• _Problem details_: Take every line containing "taskbar" from the material and copy it.
────
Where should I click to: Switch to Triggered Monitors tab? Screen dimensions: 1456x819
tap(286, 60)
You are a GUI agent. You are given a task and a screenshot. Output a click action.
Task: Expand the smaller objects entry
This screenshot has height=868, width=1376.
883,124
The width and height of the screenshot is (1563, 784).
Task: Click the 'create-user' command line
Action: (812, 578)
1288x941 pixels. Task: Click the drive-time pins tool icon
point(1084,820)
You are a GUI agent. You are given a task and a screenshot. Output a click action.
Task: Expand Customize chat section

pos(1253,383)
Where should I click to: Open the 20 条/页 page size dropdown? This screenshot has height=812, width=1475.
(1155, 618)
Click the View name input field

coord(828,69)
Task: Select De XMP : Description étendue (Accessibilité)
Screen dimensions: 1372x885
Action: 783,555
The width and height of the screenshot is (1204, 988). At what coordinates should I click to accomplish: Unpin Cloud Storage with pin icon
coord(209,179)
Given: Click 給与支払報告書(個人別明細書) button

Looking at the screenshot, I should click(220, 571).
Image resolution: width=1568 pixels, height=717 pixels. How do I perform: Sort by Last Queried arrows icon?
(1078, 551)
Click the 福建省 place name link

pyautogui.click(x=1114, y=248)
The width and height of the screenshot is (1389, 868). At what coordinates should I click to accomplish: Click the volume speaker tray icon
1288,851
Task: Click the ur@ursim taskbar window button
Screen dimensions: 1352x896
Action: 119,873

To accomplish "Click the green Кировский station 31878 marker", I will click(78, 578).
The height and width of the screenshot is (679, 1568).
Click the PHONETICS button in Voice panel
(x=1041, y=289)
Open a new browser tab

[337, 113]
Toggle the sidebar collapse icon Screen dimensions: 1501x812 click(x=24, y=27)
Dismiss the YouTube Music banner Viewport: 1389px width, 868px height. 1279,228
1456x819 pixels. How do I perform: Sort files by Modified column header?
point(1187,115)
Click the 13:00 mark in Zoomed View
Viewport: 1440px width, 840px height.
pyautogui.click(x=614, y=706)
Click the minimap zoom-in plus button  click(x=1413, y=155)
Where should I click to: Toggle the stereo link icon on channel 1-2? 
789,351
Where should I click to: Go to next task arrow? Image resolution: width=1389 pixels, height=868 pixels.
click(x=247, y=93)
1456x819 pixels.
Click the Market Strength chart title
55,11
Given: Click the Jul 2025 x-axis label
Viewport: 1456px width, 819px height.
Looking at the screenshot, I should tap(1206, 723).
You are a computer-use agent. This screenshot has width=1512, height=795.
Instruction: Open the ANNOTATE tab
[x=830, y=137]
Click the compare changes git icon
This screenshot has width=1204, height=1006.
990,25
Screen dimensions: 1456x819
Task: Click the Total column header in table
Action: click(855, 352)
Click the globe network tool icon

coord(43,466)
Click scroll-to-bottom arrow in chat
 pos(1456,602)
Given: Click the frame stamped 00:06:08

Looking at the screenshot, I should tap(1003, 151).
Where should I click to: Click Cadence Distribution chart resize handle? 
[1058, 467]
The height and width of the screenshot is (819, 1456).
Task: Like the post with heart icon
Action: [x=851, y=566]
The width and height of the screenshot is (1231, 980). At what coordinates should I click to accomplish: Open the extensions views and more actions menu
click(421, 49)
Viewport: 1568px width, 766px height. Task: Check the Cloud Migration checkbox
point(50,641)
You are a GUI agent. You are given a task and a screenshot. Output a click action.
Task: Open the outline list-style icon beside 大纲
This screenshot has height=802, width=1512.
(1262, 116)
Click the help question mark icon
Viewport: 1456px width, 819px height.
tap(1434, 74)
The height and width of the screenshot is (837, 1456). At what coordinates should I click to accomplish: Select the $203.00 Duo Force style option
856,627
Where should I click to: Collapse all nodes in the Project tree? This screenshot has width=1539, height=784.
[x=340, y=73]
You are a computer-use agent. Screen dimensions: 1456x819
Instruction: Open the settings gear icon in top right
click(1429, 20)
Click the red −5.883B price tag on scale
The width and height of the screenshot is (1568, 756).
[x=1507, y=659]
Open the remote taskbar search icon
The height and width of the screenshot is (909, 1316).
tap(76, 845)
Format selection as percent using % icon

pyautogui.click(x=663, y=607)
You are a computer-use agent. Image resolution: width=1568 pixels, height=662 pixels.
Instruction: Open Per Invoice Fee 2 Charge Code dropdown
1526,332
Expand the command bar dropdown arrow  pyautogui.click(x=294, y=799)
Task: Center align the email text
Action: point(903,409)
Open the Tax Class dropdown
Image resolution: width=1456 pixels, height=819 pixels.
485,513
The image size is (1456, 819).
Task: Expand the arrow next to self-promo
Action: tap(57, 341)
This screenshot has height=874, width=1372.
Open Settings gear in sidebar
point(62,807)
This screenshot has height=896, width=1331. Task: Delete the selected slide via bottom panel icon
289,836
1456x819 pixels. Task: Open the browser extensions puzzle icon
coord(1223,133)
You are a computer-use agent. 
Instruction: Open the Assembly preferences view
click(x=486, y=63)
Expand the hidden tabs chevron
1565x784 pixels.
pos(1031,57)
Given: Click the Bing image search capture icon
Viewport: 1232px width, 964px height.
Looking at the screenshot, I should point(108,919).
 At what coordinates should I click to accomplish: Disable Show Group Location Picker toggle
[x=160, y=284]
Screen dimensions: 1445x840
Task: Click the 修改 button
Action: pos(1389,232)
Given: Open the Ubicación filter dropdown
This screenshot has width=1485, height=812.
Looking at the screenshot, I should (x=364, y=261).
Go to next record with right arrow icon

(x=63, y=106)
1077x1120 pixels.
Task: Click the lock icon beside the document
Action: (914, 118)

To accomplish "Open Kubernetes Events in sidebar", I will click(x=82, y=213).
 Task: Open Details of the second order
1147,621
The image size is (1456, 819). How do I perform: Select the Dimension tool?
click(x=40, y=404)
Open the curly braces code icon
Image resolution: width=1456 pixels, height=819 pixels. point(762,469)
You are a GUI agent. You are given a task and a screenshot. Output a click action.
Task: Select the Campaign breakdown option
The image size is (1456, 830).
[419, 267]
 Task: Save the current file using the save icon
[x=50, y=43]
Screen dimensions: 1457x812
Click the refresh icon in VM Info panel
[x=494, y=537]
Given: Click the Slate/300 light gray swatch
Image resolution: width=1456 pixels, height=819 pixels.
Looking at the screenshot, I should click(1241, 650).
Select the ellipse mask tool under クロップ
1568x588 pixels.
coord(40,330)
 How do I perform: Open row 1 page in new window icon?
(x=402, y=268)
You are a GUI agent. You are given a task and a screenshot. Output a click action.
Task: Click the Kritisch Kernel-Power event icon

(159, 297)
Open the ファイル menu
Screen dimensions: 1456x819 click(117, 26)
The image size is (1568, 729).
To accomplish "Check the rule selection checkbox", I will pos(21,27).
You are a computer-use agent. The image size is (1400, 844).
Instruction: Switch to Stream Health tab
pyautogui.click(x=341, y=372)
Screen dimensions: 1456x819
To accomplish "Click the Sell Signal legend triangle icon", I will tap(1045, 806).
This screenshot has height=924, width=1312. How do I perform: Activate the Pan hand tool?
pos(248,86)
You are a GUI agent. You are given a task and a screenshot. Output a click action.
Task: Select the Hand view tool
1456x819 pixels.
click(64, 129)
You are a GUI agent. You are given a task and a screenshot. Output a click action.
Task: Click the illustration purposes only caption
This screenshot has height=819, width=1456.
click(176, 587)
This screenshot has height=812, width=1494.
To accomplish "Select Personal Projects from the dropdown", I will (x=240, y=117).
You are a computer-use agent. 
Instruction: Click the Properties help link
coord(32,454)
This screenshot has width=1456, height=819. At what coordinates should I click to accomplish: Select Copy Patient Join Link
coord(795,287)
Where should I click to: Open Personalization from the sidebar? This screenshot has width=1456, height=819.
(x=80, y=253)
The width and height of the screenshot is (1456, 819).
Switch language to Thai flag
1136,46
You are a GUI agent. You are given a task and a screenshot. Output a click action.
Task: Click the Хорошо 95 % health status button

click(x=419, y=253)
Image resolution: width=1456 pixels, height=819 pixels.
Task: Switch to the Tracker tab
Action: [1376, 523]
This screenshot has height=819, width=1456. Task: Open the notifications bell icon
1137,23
────
• _Written solution_:
Task: Click the ur@ursim taskbar window button
Open the remote taskbar search icon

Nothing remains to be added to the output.